Exercise prompt:
The material below holds pictures, which are to be left out; copy exactly the lines from the one with "Tea Advisory Panel (90, 67)" through the one with "Ocean (262, 1889)".

Segment Start: Materials provided

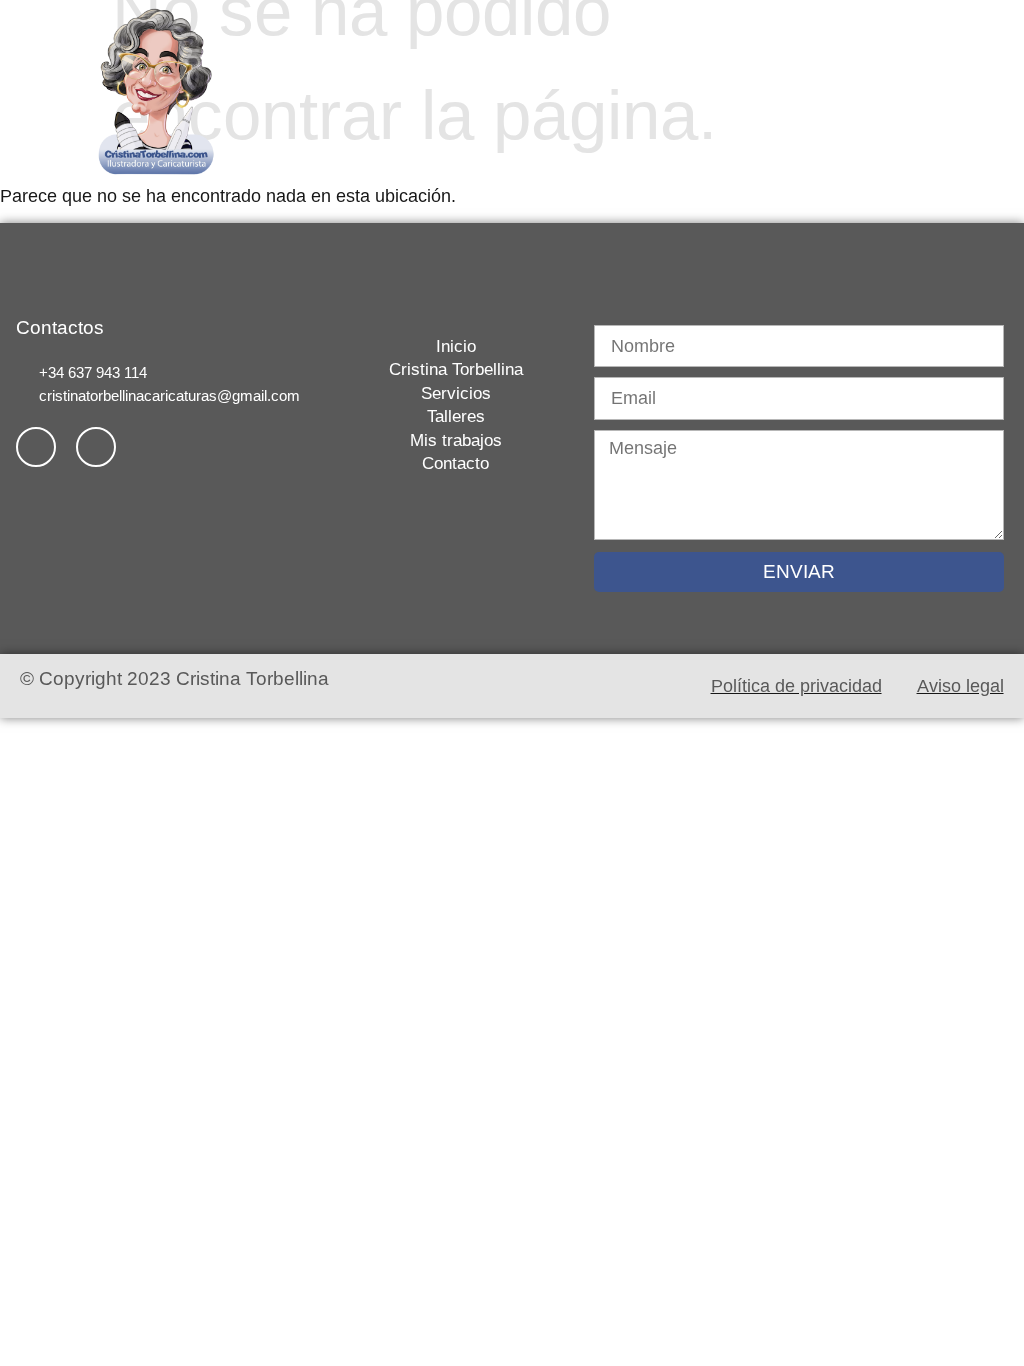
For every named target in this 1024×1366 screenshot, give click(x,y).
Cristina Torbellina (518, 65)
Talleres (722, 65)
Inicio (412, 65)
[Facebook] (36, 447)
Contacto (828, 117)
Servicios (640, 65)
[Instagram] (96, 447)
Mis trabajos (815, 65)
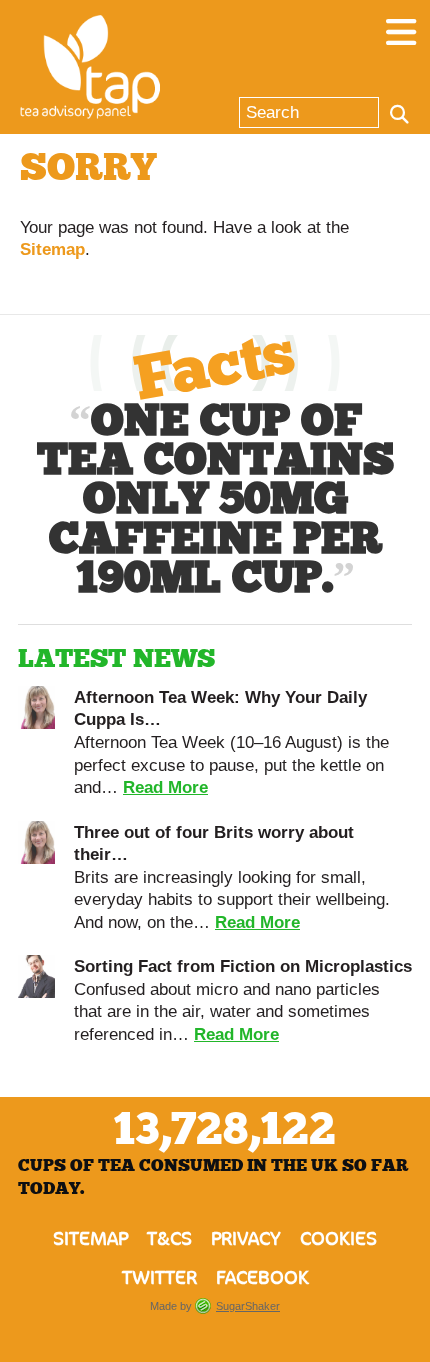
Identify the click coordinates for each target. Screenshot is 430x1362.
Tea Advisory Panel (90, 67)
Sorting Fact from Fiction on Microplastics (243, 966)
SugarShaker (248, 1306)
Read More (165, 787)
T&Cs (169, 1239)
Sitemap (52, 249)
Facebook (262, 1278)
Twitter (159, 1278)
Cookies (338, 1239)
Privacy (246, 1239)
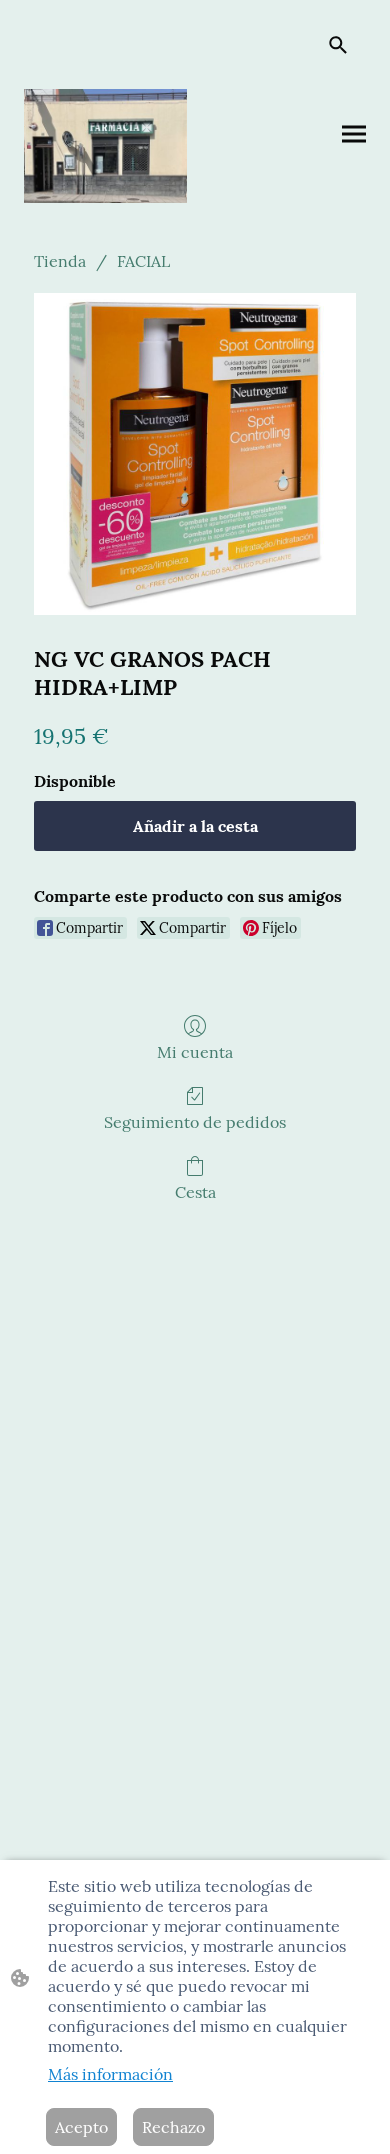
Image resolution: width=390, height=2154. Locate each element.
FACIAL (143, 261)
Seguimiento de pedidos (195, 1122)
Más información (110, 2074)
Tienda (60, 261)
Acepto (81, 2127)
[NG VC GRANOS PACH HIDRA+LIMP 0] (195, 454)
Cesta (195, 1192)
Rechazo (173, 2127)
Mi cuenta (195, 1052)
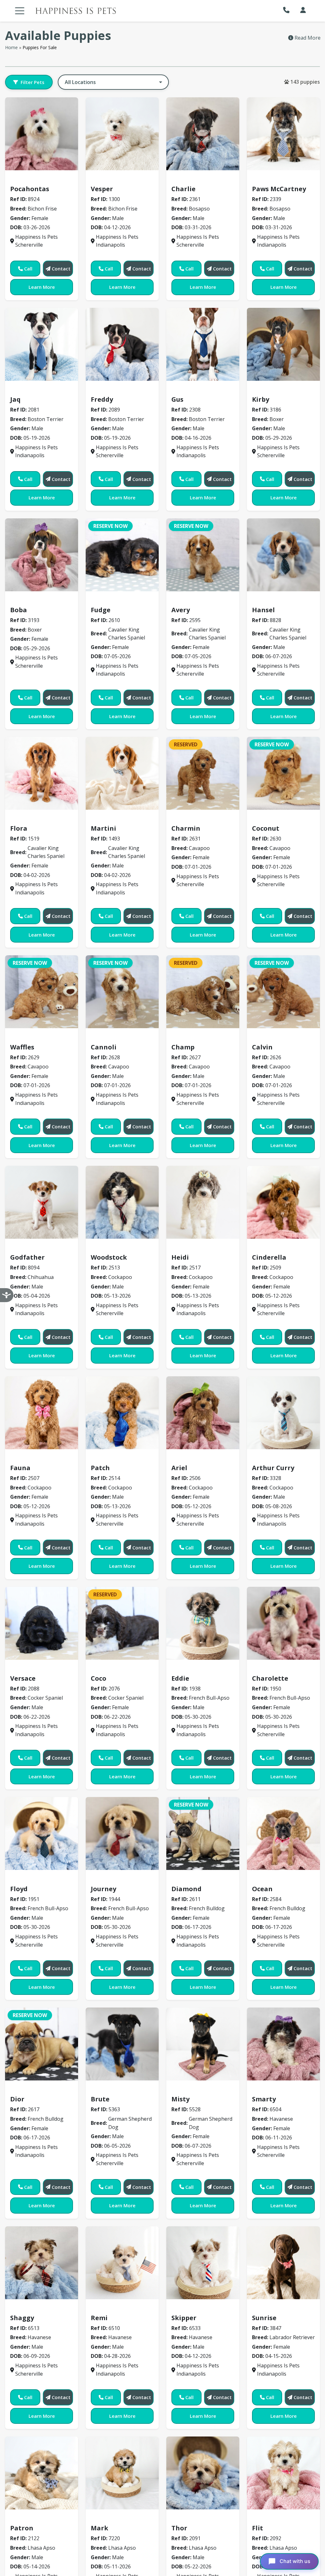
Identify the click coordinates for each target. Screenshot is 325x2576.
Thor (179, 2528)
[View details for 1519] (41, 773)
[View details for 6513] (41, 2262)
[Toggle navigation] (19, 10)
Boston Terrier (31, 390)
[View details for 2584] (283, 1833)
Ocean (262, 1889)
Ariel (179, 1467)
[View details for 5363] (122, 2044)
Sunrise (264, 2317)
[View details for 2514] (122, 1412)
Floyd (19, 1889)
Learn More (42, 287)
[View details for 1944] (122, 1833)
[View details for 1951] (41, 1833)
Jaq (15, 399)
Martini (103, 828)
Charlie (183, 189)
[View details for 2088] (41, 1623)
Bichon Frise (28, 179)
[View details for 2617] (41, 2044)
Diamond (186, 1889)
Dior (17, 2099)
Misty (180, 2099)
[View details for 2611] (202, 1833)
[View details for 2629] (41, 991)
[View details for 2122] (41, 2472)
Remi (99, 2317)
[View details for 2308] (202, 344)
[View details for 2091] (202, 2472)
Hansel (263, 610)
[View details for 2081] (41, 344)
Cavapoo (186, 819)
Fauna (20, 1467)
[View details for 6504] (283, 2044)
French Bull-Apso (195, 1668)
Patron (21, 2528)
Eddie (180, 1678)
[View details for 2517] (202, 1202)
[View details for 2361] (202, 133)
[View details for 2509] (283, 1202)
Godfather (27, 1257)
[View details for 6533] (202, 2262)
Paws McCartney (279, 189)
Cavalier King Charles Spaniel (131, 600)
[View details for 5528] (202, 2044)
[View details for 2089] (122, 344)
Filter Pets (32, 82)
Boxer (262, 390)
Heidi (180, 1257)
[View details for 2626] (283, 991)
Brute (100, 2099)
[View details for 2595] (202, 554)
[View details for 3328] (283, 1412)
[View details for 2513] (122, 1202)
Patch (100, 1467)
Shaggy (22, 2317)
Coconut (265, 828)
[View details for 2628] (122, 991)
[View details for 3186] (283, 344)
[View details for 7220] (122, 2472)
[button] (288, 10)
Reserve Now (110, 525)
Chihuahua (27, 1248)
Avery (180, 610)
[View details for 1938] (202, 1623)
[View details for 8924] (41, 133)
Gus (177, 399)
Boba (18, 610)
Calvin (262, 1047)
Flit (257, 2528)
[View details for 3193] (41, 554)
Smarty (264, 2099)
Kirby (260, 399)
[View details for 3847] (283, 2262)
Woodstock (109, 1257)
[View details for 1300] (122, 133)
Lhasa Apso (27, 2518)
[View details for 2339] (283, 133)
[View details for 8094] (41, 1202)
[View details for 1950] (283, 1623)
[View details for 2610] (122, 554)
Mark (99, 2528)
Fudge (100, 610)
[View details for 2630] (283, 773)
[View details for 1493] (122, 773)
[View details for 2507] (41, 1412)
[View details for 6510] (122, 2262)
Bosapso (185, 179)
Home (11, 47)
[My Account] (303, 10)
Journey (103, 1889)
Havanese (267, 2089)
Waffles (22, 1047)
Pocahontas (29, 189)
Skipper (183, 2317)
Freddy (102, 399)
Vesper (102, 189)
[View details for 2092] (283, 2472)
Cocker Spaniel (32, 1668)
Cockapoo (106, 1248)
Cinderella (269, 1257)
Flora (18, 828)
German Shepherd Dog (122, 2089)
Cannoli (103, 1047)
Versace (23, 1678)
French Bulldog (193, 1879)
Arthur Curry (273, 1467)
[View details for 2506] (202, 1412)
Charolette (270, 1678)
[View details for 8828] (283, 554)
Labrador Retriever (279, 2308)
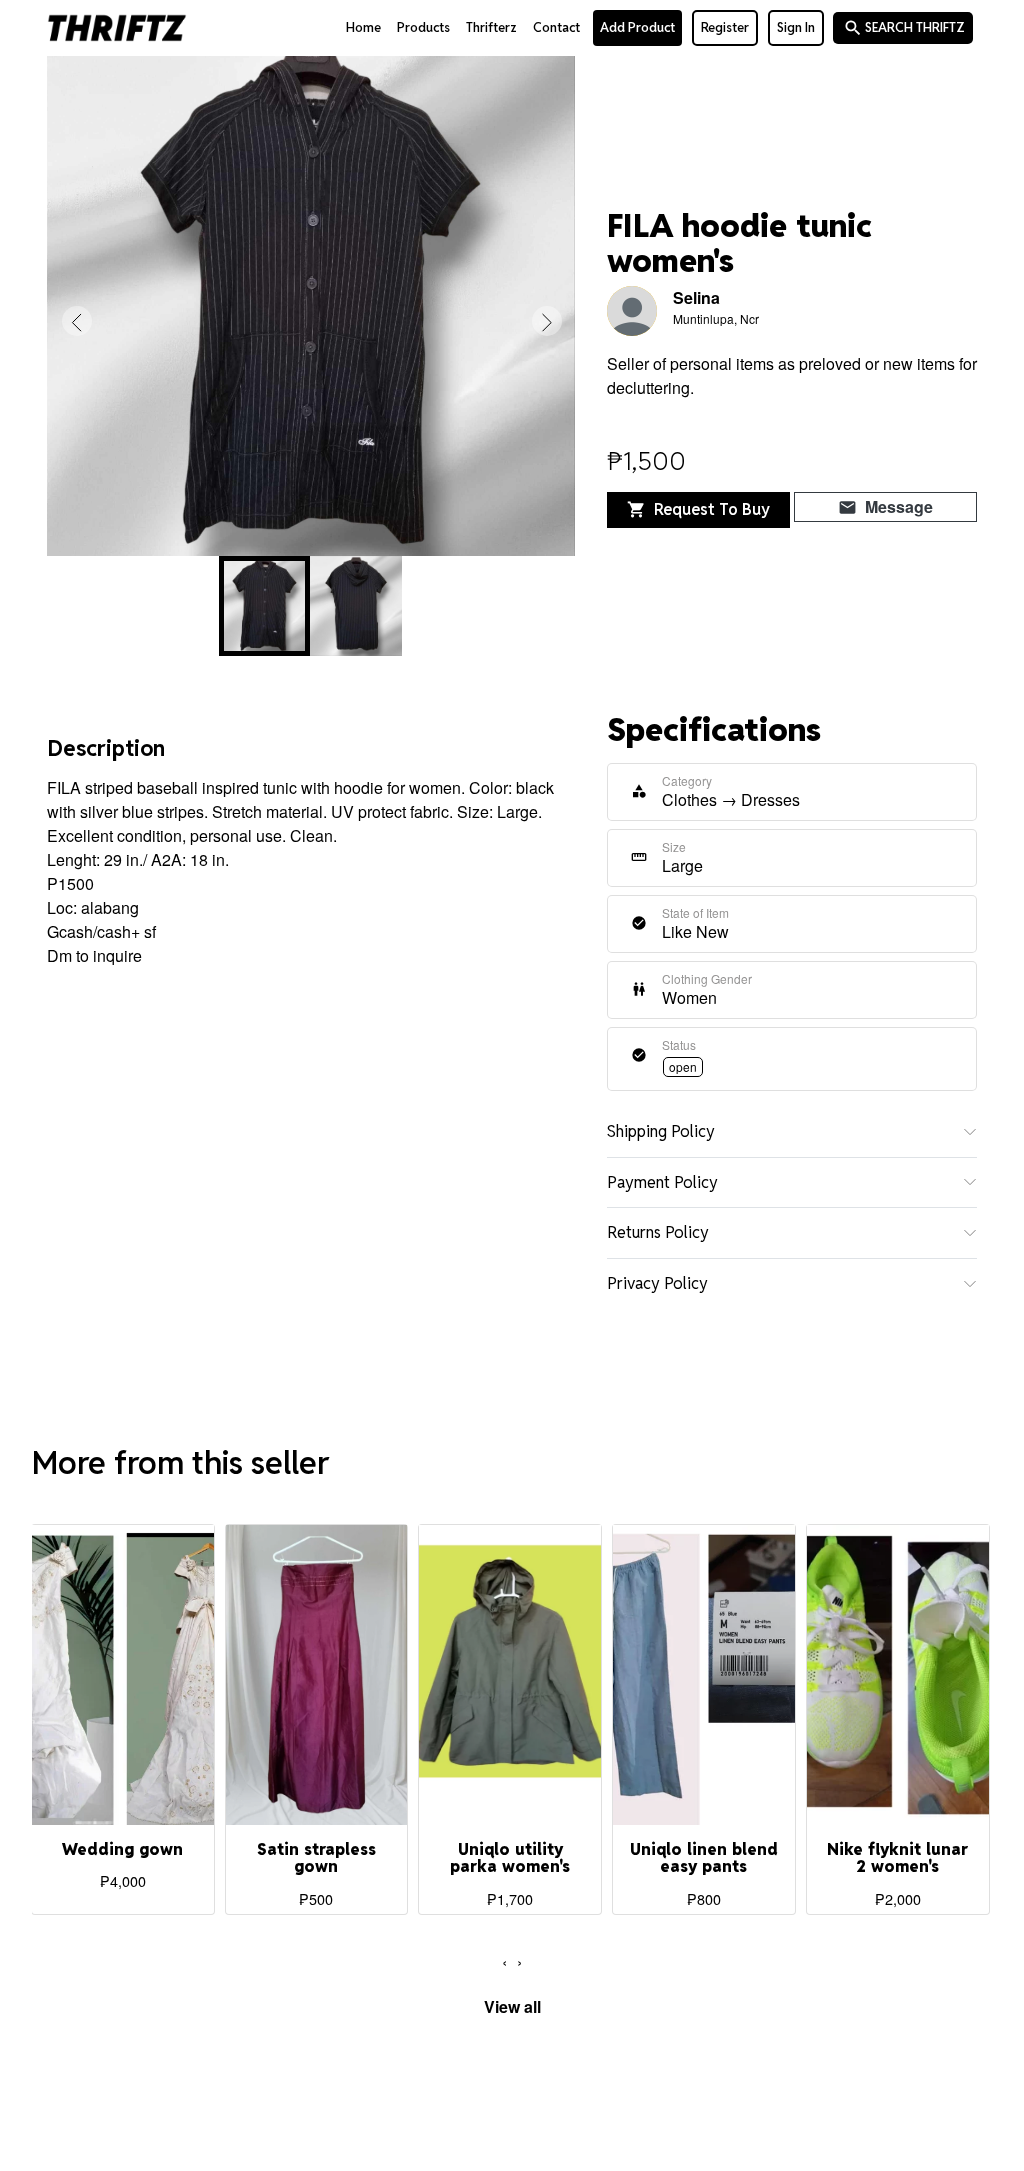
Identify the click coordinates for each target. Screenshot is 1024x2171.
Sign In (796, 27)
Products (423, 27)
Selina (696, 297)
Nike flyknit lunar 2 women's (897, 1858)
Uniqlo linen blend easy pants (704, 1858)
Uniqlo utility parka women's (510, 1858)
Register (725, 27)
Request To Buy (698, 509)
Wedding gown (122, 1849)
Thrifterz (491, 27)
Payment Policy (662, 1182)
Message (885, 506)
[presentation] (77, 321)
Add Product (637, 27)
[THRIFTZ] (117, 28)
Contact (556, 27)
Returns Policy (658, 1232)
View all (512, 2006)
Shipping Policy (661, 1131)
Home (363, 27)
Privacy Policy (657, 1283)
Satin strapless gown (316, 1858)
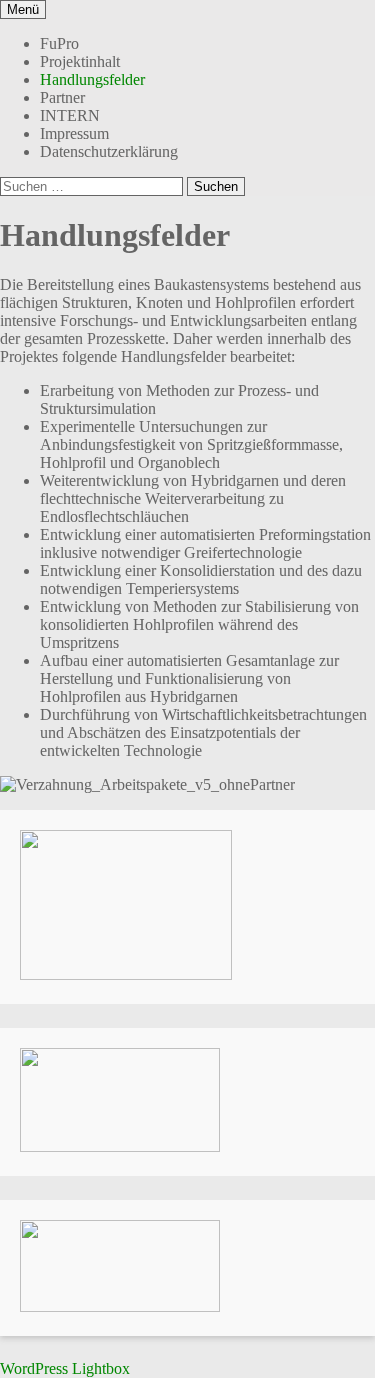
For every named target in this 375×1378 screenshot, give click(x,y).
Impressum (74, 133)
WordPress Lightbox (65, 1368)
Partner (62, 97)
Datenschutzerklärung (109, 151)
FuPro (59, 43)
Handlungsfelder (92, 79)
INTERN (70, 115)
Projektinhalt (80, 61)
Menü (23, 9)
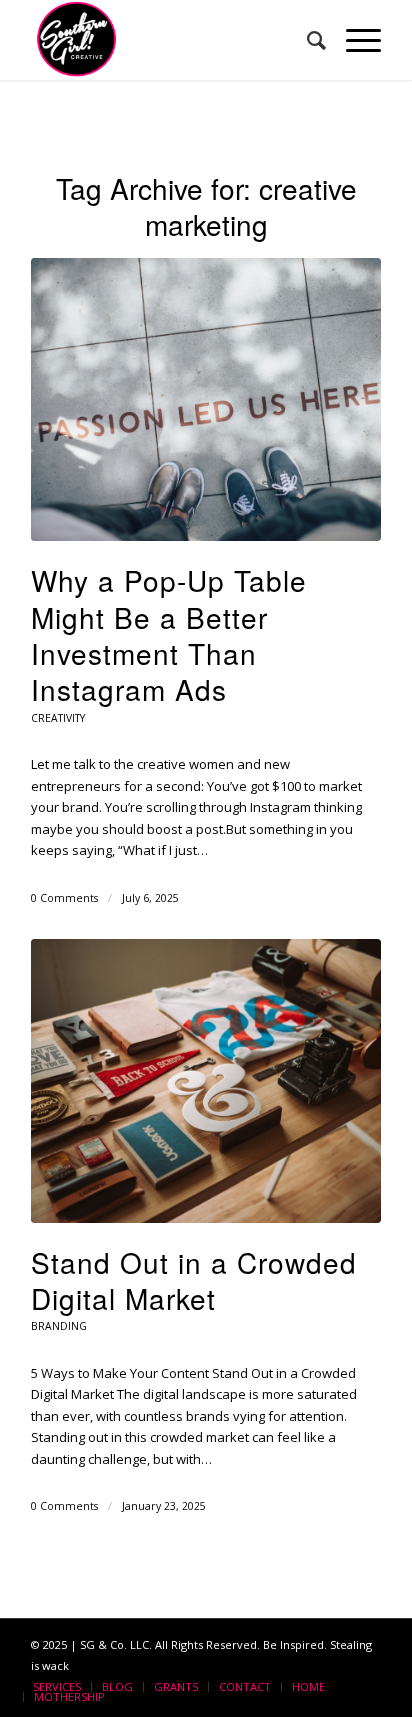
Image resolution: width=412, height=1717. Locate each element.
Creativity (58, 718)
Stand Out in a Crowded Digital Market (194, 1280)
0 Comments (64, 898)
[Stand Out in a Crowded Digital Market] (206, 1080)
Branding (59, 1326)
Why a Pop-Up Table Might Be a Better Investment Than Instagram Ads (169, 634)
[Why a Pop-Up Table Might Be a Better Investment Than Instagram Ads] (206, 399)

Segment End: Materials provided

Output for this exercise:
Tea Advisory Panel (90, 67)
Sorting Fact from Fiction on Microplastics (243, 966)
SugarShaker (248, 1306)
Read More (165, 787)
T&Cs (169, 1239)
Sitemap (52, 249)
Facebook (262, 1278)
Twitter (159, 1278)
Cookies (338, 1239)
Privacy (246, 1239)
Image resolution: width=390, height=2154. Locate each element.
FACIAL (143, 261)
Seguimiento de pedidos (195, 1122)
Más información (110, 2074)
Tienda (60, 261)
Acepto (81, 2127)
[NG VC GRANOS PACH HIDRA+LIMP 0] (195, 454)
Cesta (195, 1192)
Rechazo (173, 2127)
Mi cuenta (195, 1052)
Identify the click coordinates for each target. Screenshot is 325x2576.
Thor (179, 2528)
[View details for 1519] (41, 773)
[View details for 6513] (41, 2262)
[Toggle navigation] (19, 10)
Boston Terrier (31, 390)
[View details for 2584] (283, 1833)
Ocean (262, 1889)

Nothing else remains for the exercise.